▶ [EXERCISE TEXT]:
════

Jude Bellingham just did something at the Estadio Azteca that most footballers only dream about. Two goals in two minutes, a hostile crowd silenced, and England through to the World Cup quarterfinals. The 2-0 demolition of Mexico on July 5 wasn’t just a sporting moment. It was a catalyst for the prediction market and sports betting sectors of crypto, which have been experiencing their biggest volume spikes of the year.
Bellingham’s first goal arrived in the 36th minute, a header off a Bukayo Saka cross. His second came just 120 seconds later, assisted by Harry Kane. In English: the 23-year-old Real Madrid midfielder essentially ended a World Cup knockout tie in the span of a bathroom break.
The crypto angle you didn’t see coming
FIFA 2026, co-hosted across North America, has become the single largest driver of activity on blockchain-based prediction markets since the 2024 US presidential election.
Platforms like Polymarket and Azuro Protocol have seen prediction market volumes tied to World Cup outcomes climb dramatically throughout the tournament. Every knockout round match concentrates liquidity into binary outcomes, and England vs. Mexico was one of the most heavily traded fixtures of the Round of 16.
What happened on the pitch
England walked into one of the most intimidating venues in world football. The Azteca, with its 87,000-seat capacity and Mexico City’s 7,300-foot altitude, has been a graveyard for visiting teams for decades.
His header in the 36th minute broke the deadlock after Mexico had kept England at bay for more than half an hour. Before the Mexican fans could even process the deficit, Bellingham struck again in the 38th minute, converting after a feed from Kane. Two goals in two minutes. Game effectively over before halftime.
England had already shown this kind of clinical edge during the group stage, beating Panama 2-0 with Bellingham also finding the net in that match.

════

▶ [RECORD EXCERPTS]:
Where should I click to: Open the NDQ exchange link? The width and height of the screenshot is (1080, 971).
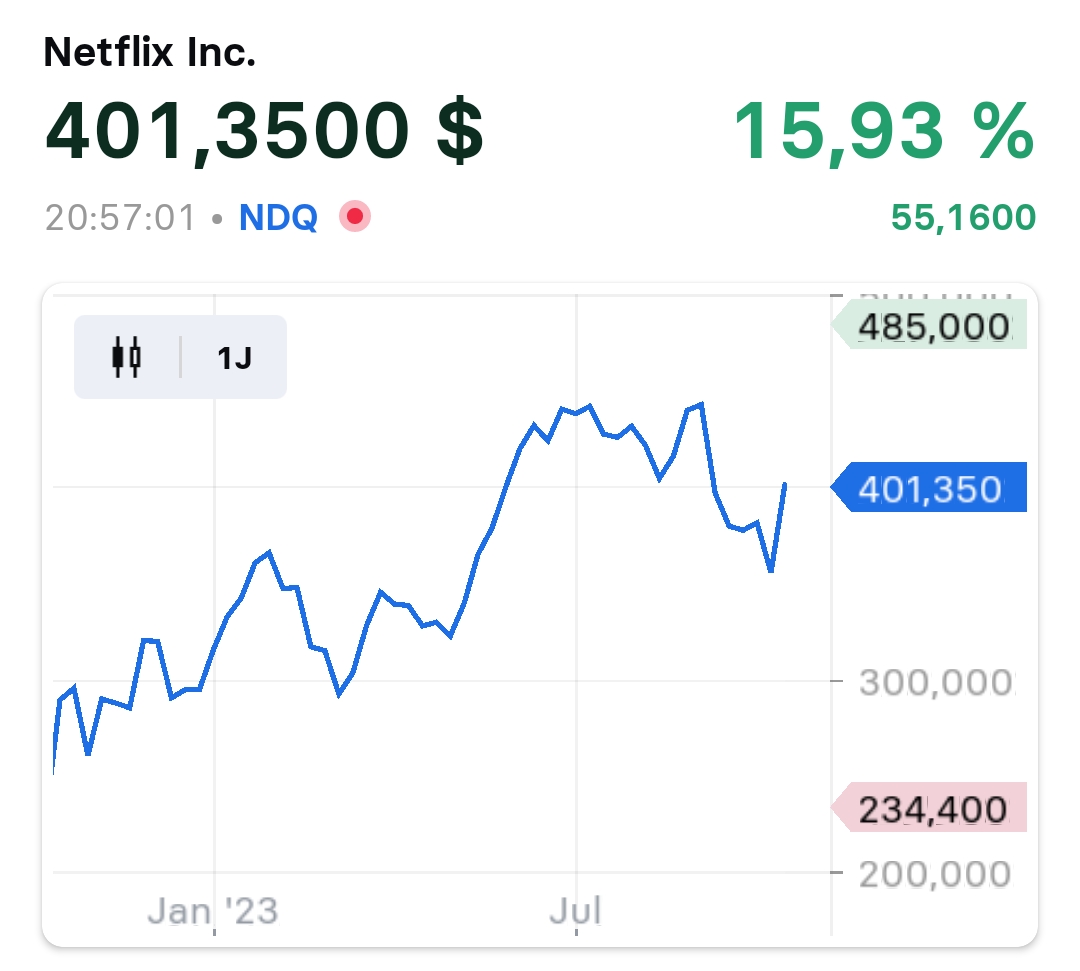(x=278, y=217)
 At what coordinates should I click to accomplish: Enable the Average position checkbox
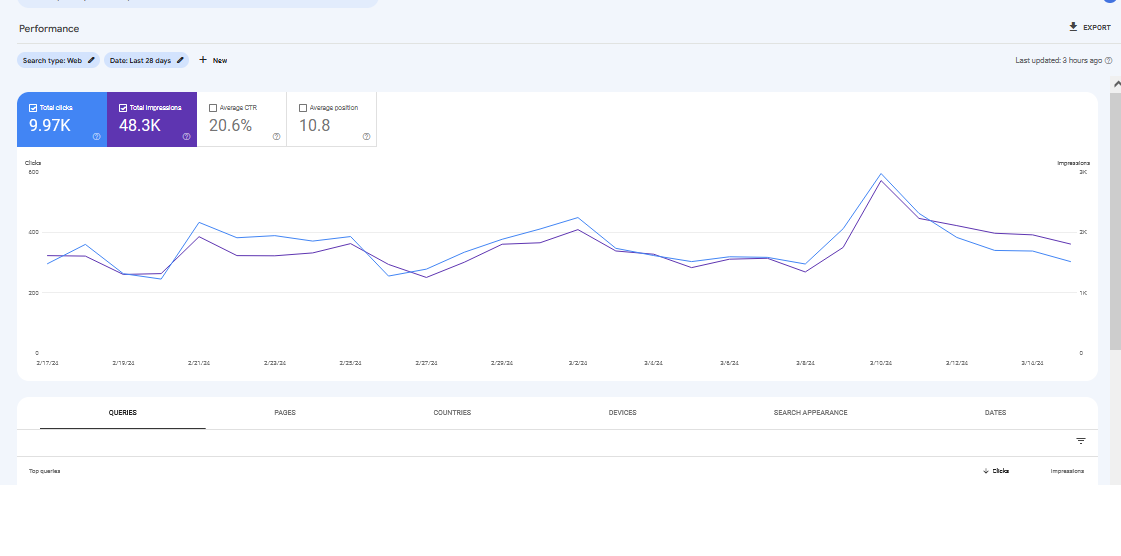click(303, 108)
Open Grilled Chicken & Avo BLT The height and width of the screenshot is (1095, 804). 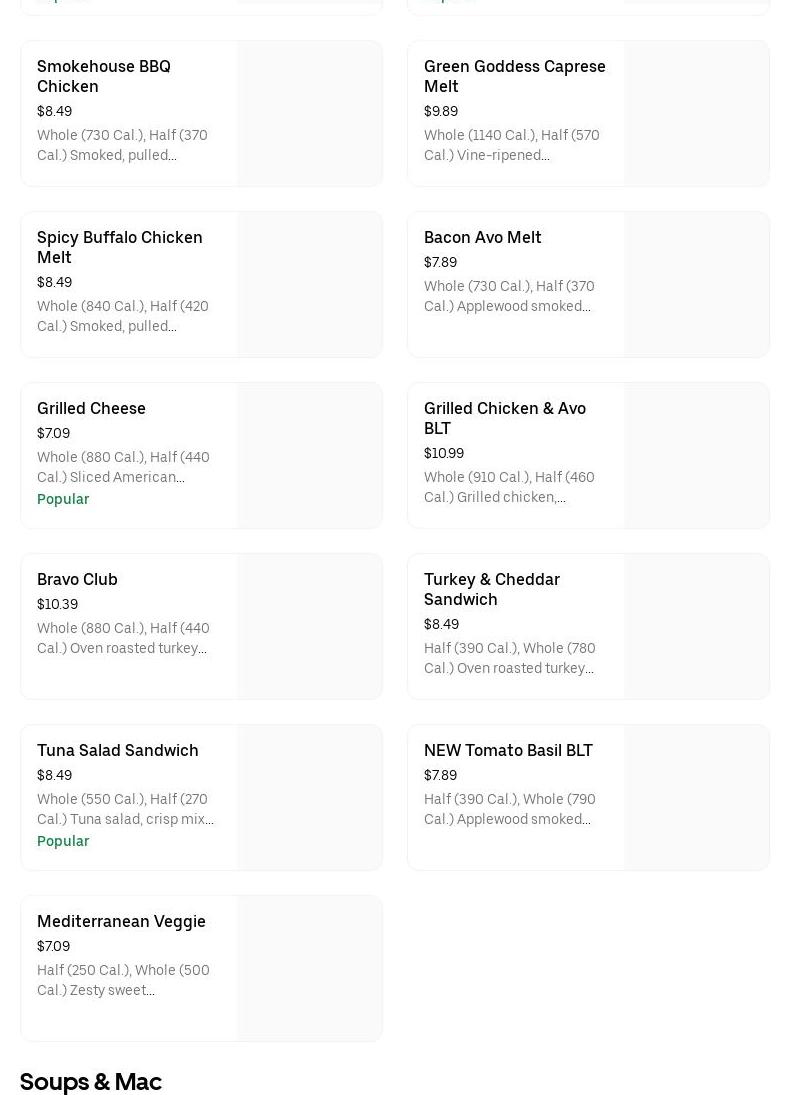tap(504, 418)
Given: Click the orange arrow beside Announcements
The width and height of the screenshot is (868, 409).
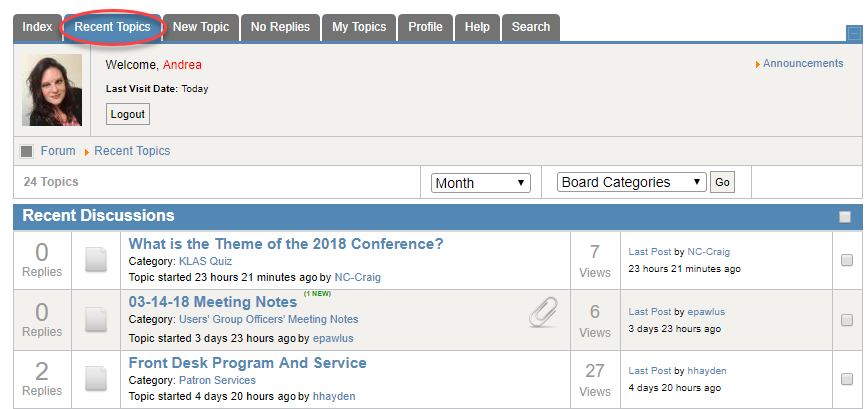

════

▶ [GOAL OF THE EXERCISE]:
Summarize the text on England's win over Mexico in two sentences.

▶ [SOLUTION]:
Jude Bellingham scored twice in two minutes, in the 36th and 38th minutes at the Estadio Azteca, as England beat Mexico 2-0 on July 5 to reach the World Cup quarterfinals. The match was one of the most heavily traded fixtures of the Round of 16 on blockchain-based prediction markets such as Polymarket and Azuro Protocol, for which FIFA 2026 has become the largest driver of activity since the 2024 US presidential election.